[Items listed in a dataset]
* * *

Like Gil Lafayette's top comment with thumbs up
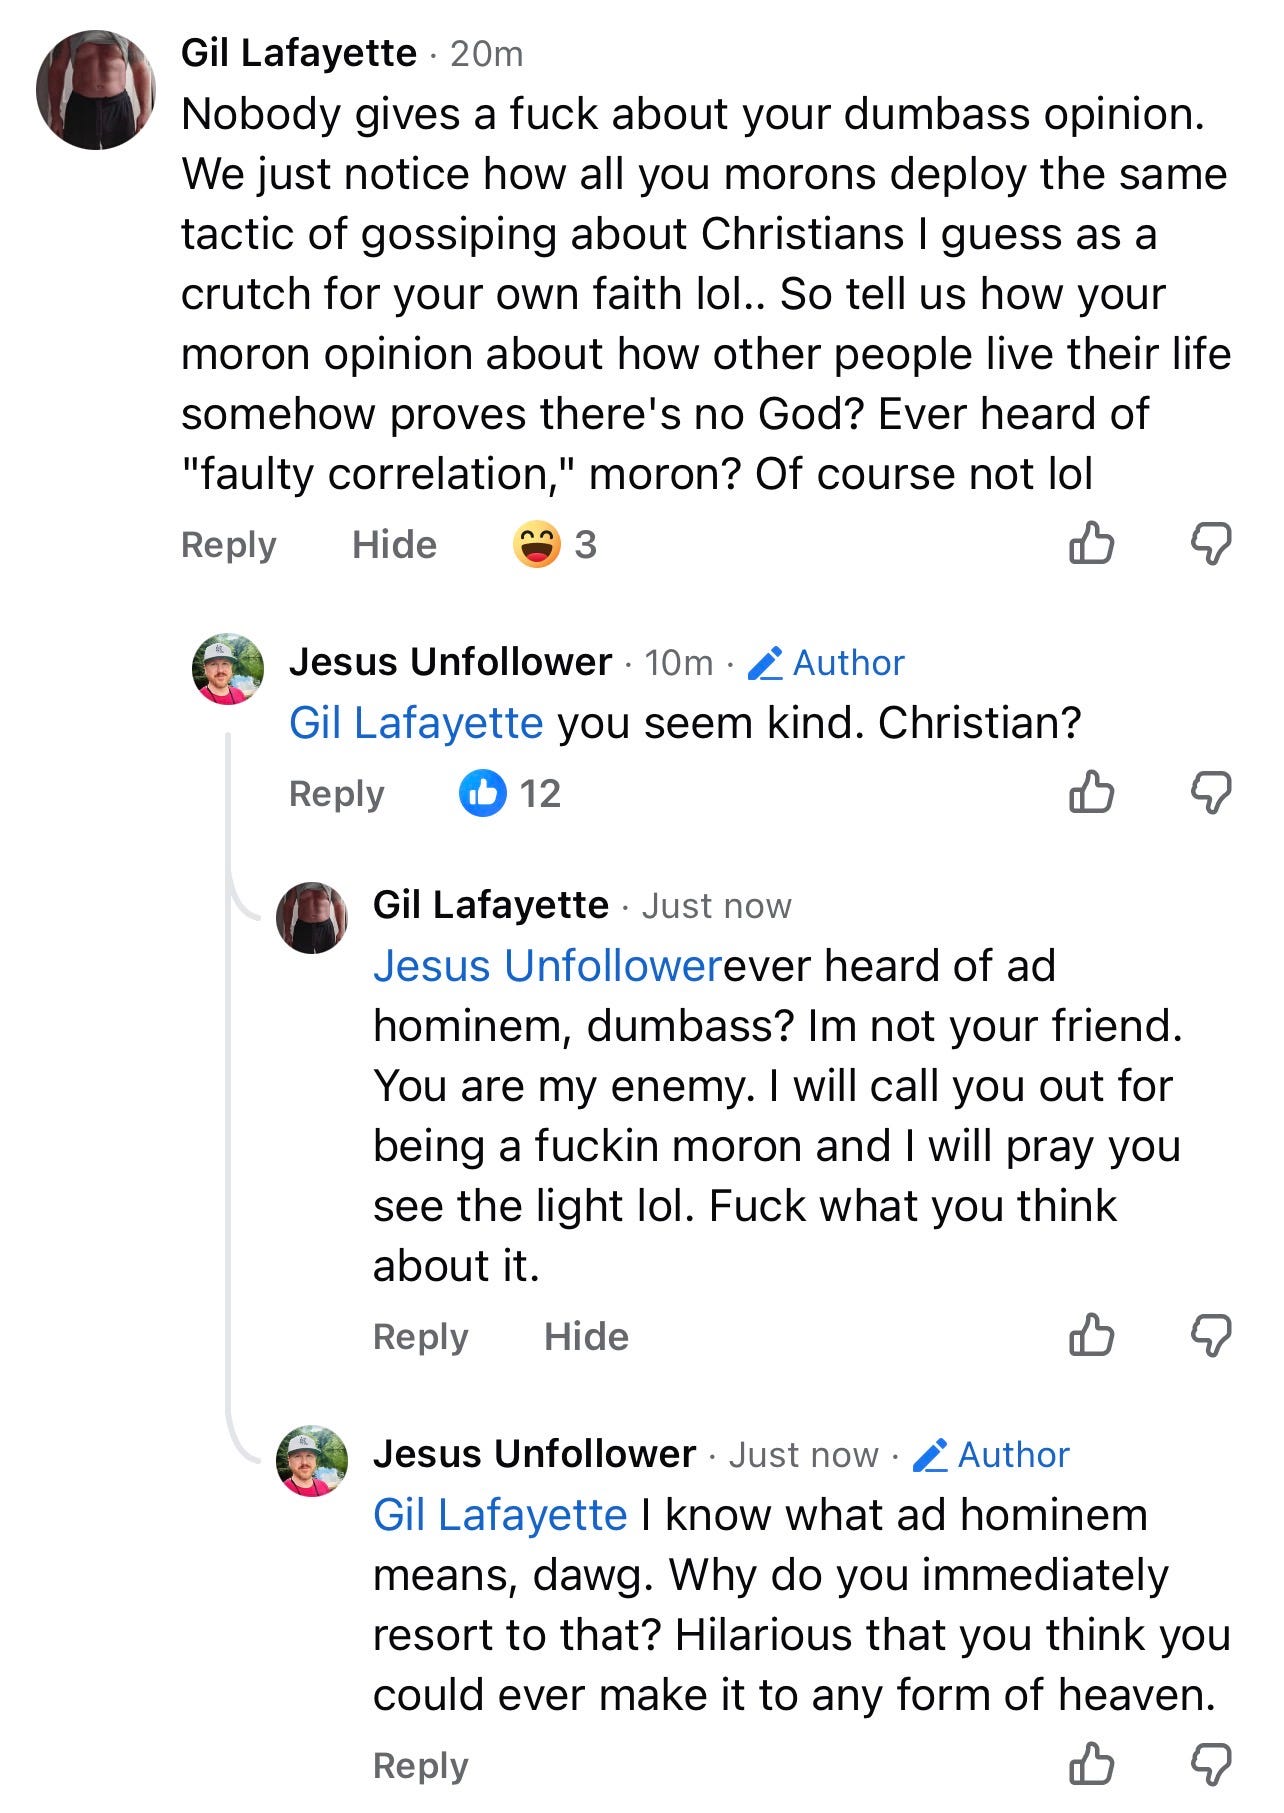The width and height of the screenshot is (1284, 1813). [1091, 544]
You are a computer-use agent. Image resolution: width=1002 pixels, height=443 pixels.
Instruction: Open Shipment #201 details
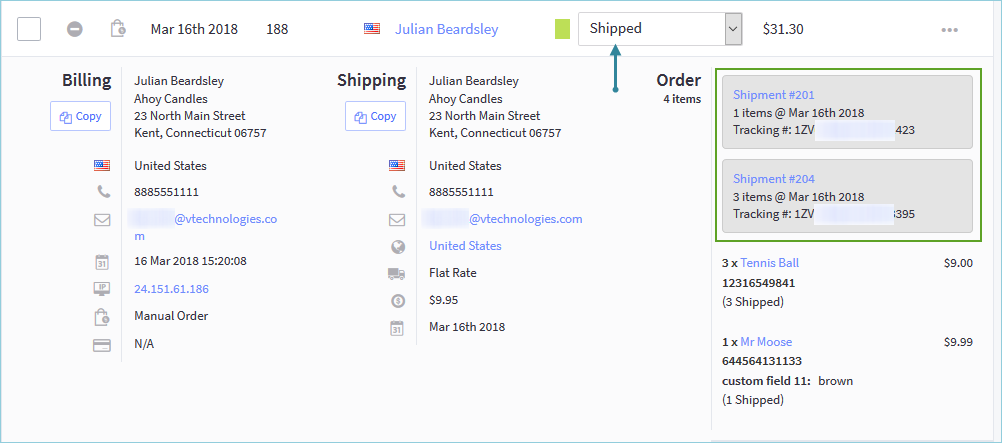(774, 95)
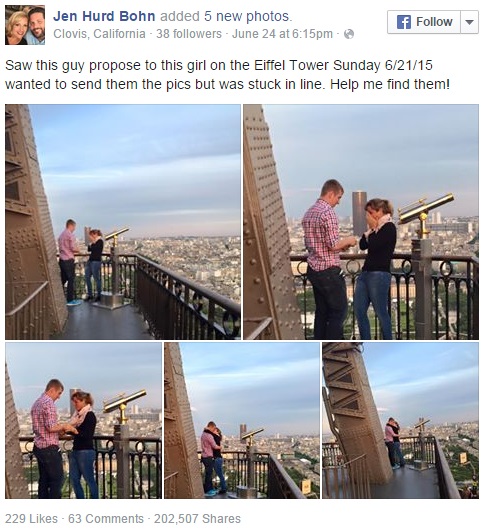Screen dimensions: 483x531
Task: Open the bottom-left photo of couple holding hands
Action: [x=83, y=420]
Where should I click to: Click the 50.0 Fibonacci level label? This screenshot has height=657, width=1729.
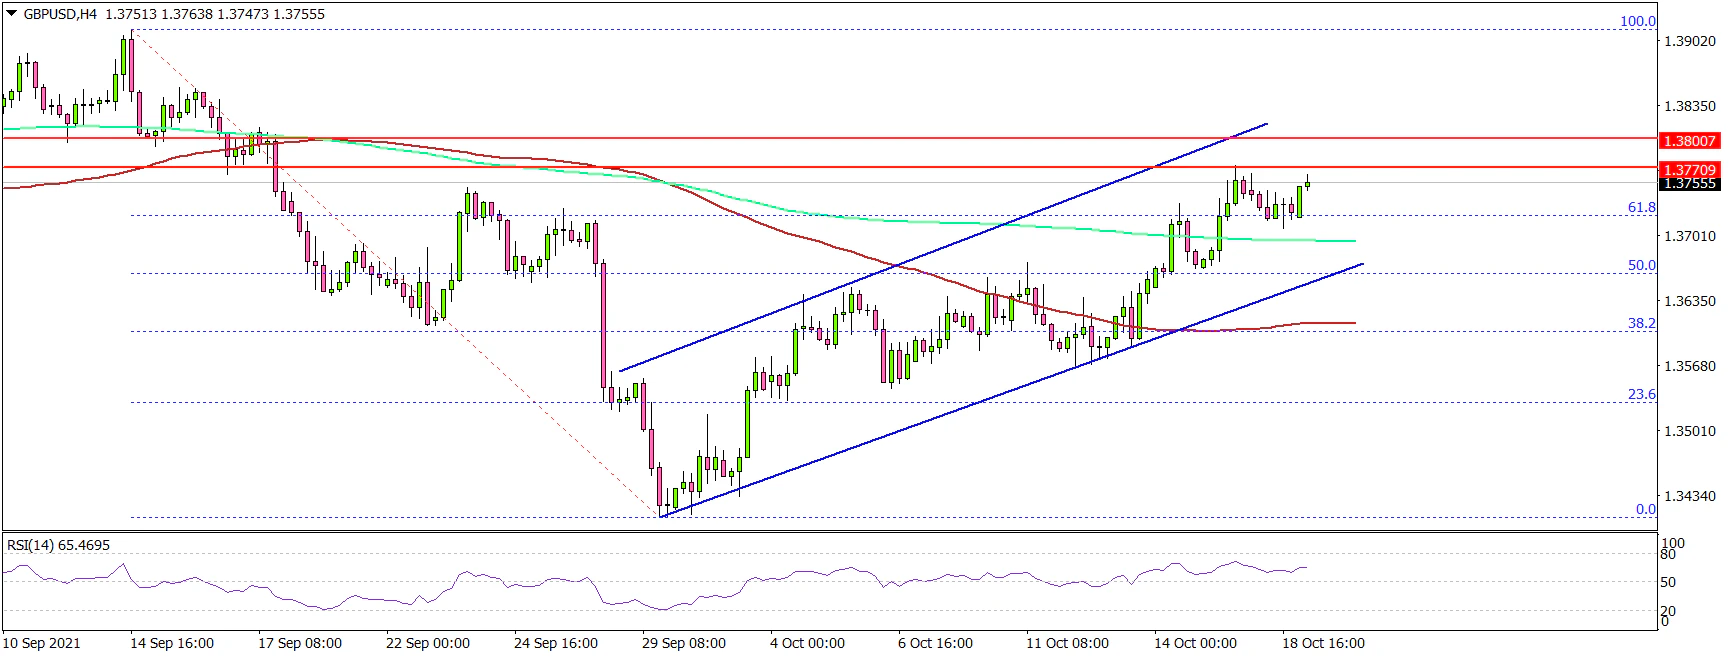(x=1641, y=265)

* * *

### ABOUT THIS TASK
Give the records again exactly as they stand, so that only the pictures are missing.

### REPLY
Like Gil Lafayette's top comment with thumbs up
The width and height of the screenshot is (1284, 1813). [1091, 544]
You are a computer-use agent. Image resolution: width=1002 pixels, height=443 pixels.
Instruction: Open Shipment #201 details
(774, 95)
Screen dimensions: 483x531
Task: Open the bottom-left photo of couple holding hands
Action: [x=83, y=420]
Where should I click to: Click the 50.0 Fibonacci level label? This screenshot has height=657, width=1729.
(x=1641, y=265)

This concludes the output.